- DIRECTIVE: Transcribe the part of the R half-violin plot thread below that lies between "This produces the" and "the left-hand violins.", inclusive.

- SELECTED PASSAGE:

------

I have a very similar question to the one asked in Half violin plot with different factors in R which was perfectly answered by @AllanCameron. In addition to the data of the mentioned question I also have different grades:
student_id group grade test_id Score
145 Treatment 2 pre 0.12
145 Treatment 3 post 0.78
109 Treatment 5 pre 0.45
109 Treatment 5 post 0.99
195 Treatment 4 pre 0.22
195 Treatment 4 post 0.75
119 Treatment 6 pre 0.15
119 Treatment 6 post 0.59
I would like to do a half-violin plot where one factor is the pre- and posttest and the two halfs constitute of the 3rd/4th grade for the posttest and the 5th/6th grade for the pretest:
I've played around with the code provided in the previous answer, but the only thing I came up with is plotting the two grades separately as factors and then cutting and pasting them together. Not very elegant! I hope someone has a better way of achieving this.
Here is a MWE:
set.seed(1)
data <- data.frame(
group = rep(sample(c('Treatment', 'Control'), 50, TRUE),
each = 2),
test_id = rep(c('pre', 'post'), 50),
grade = sample(3:6, 100, replace = TRUE),
Score = runif(100)
)
library(ggplot2)
library(see)
ggplot(data, aes(test_id, Score, fill = grade)) +
geom_boxplot(width = 0.1, position = position_dodge(0.2)) +
geom_violinhalf(aes(group = interaction(test_id, grade)), fill = 'gray',
trim = FALSE, flip = c(1, 2)) +
theme_classic(16)
This produces the undesired plot
Not 100% sure whether you want separate boxplots for the groups or just one boxplot but to fix the issue with the violin plots you can filter the data used for geom_violinhalf
, i.e. to include only grades 3 and 4 for the pre-test data and 5 and 6 for the post-test data. Additionally, as you now have four groups you have to set flip=c(1, 3)
to flip the left-hand violins.
Note: For the reprex I mapped "grade"
on fill
in geom_violinhalf
to check and show that it displays the right grades.
library(ggplot2)
library(see)
ggplot(data, aes(test_id, Score, fill = group)) +
geom_boxplot(width = 0.1, position = position_dodge(0.2)) +
geom_violinhalf(
data = ~ subset(
.x,
(test_id %in% "pre" & grade %in% c(3, 4)) |
(test_id %in% "post" & grade %in% c(5, 6))
),
aes(group = interaction(test_id, grade), fill = factor(grade)),
#fill = "gray",
trim = FALSE,
flip = c(1, 3)
) +
scale_x_discrete(limits = c("pre", "post")) +
theme_classic()

------

- INPUT DATA:
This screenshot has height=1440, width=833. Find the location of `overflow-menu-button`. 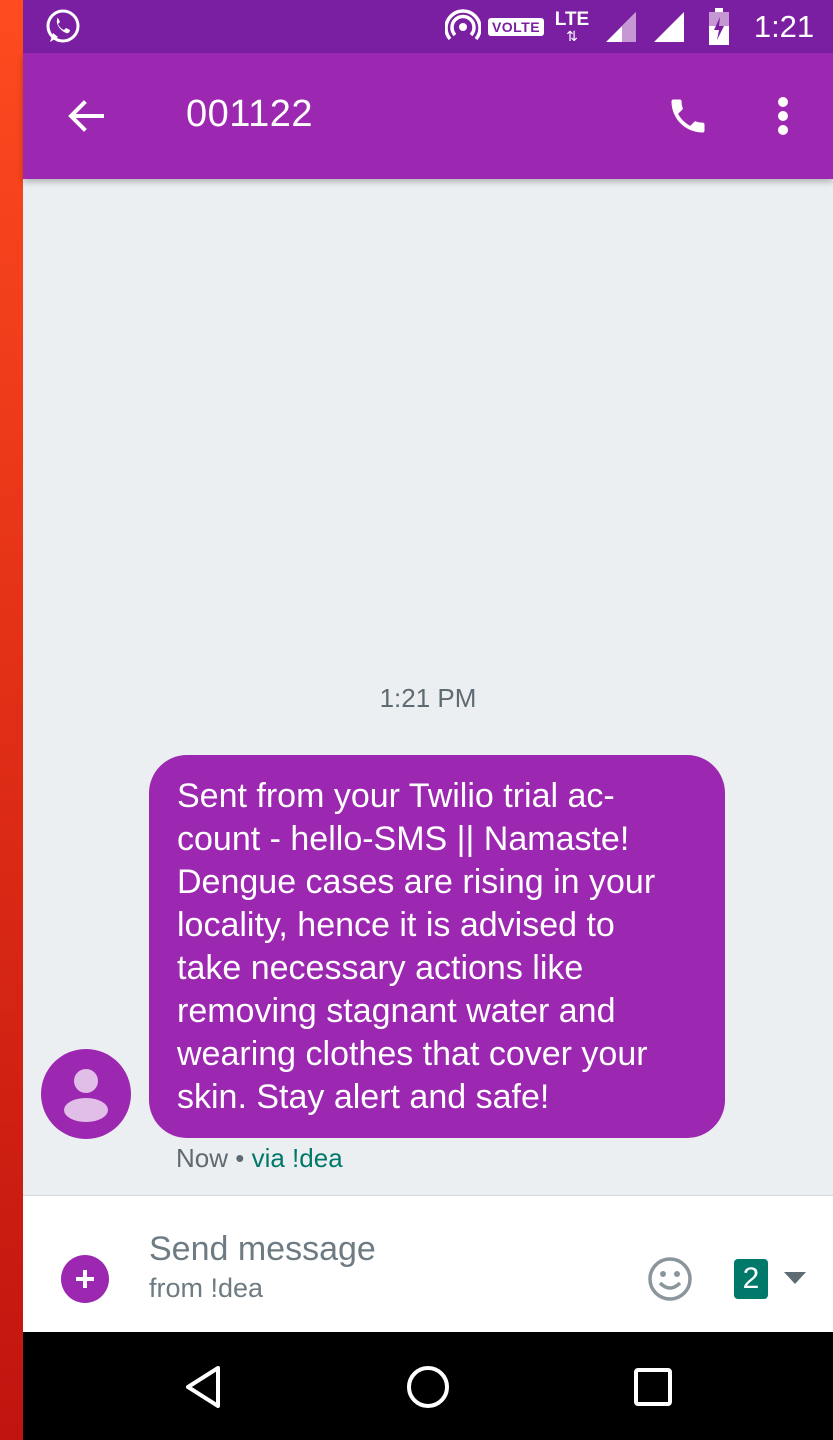

overflow-menu-button is located at coordinates (783, 116).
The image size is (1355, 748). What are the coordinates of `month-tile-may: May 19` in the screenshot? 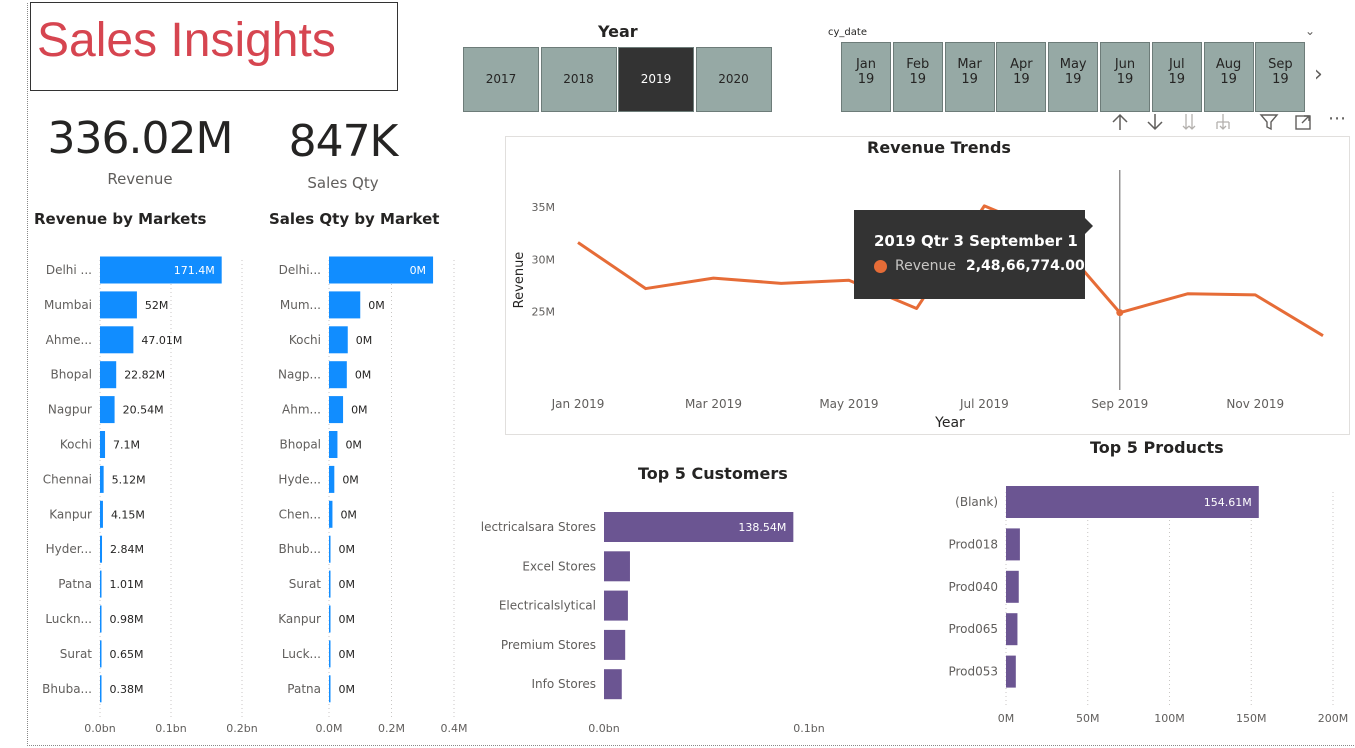 It's located at (1074, 77).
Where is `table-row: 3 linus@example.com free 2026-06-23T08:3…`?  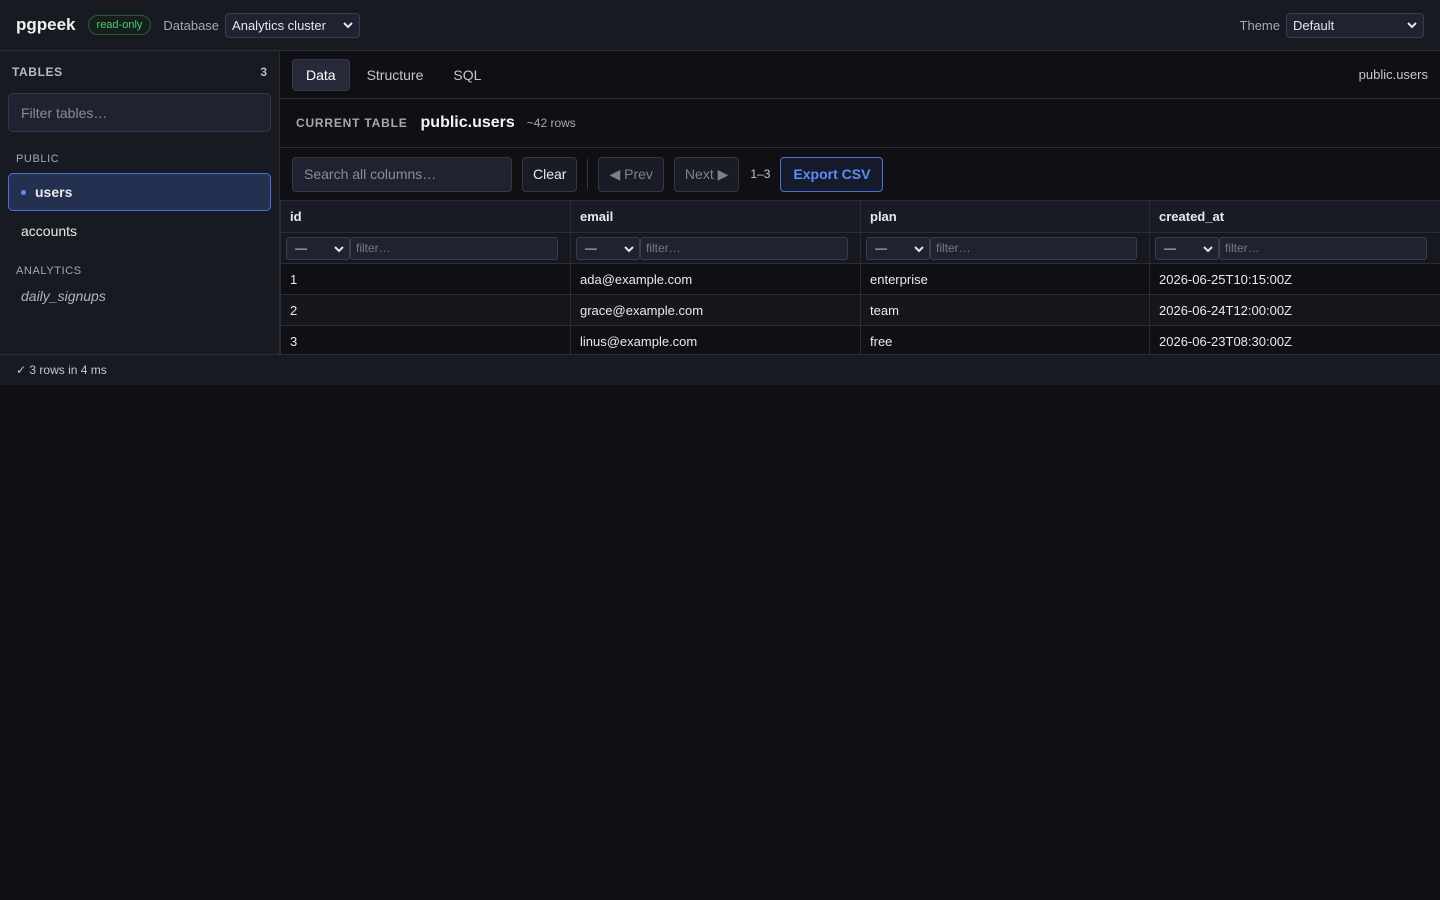
table-row: 3 linus@example.com free 2026-06-23T08:3… is located at coordinates (860, 341).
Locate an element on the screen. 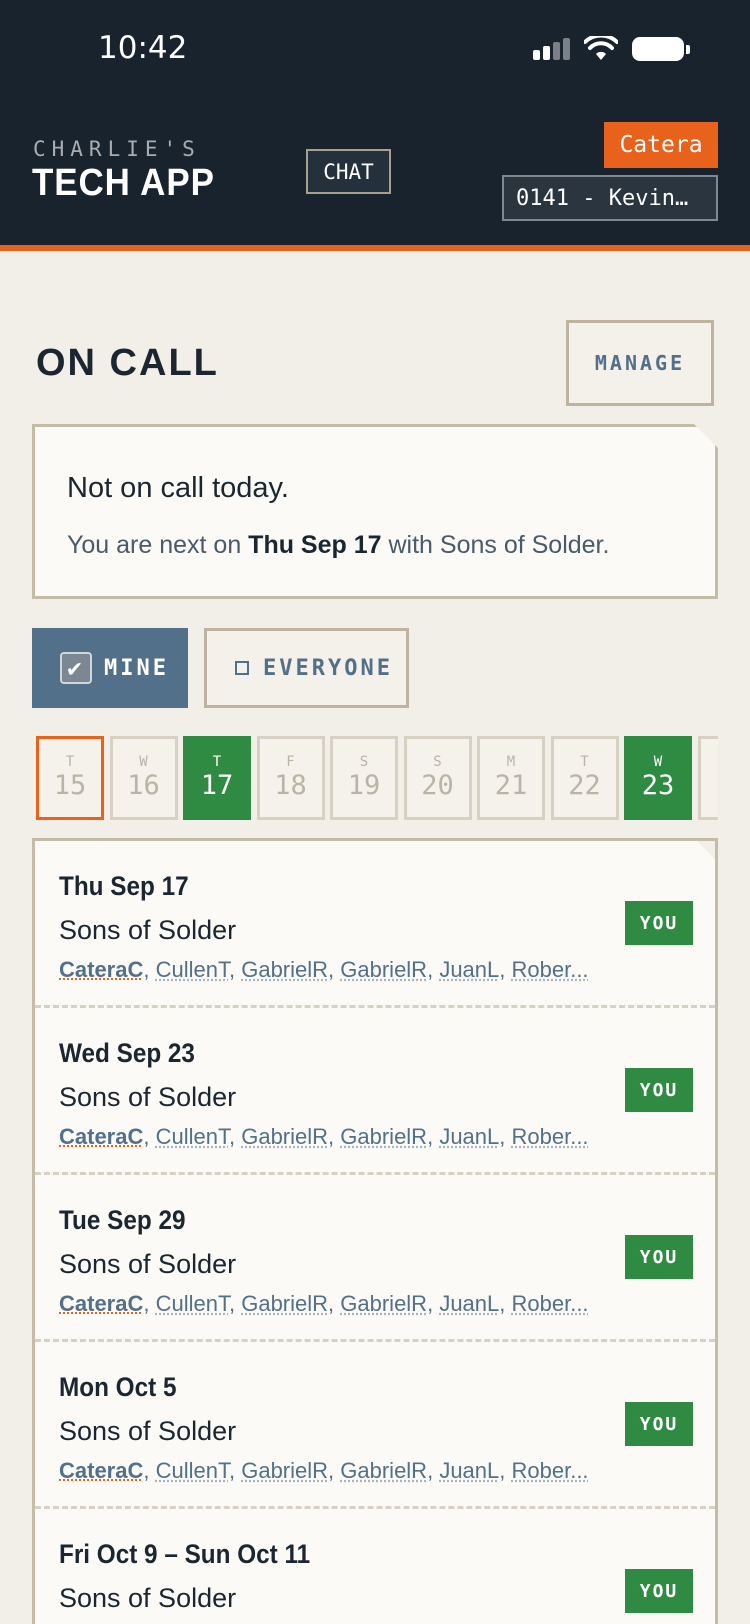 The image size is (750, 1624). calendar-day-number: 15 is located at coordinates (70, 786).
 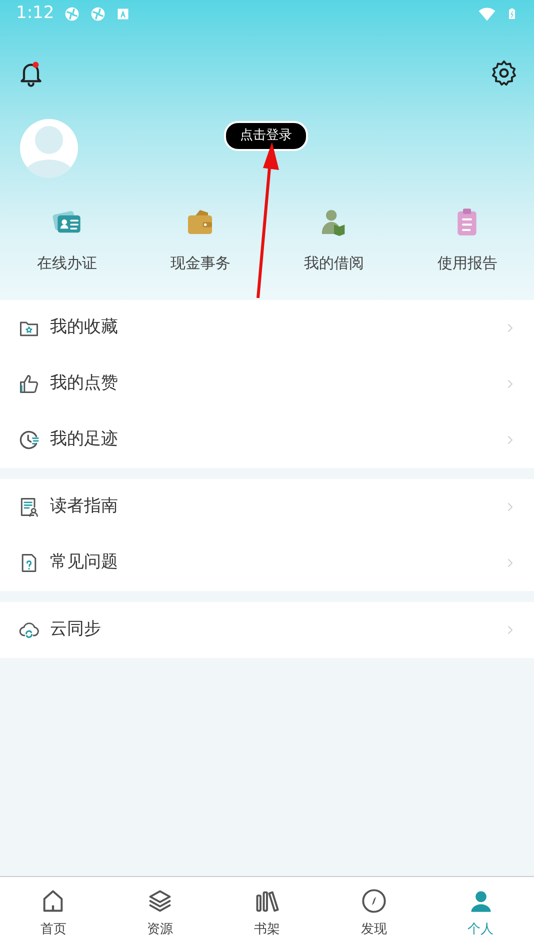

------

- SOLUTION:
This produces the undesired plot
Not 100% sure whether you want separate boxplots for the groups or just one boxplot but to fix the issue with the violin plots you can filter the data used for geom_violinhalf
, i.e. to include only grades 3 and 4 for the pre-test data and 5 and 6 for the post-test data. Additionally, as you now have four groups you have to set flip=c(1, 3)
to flip the left-hand violins.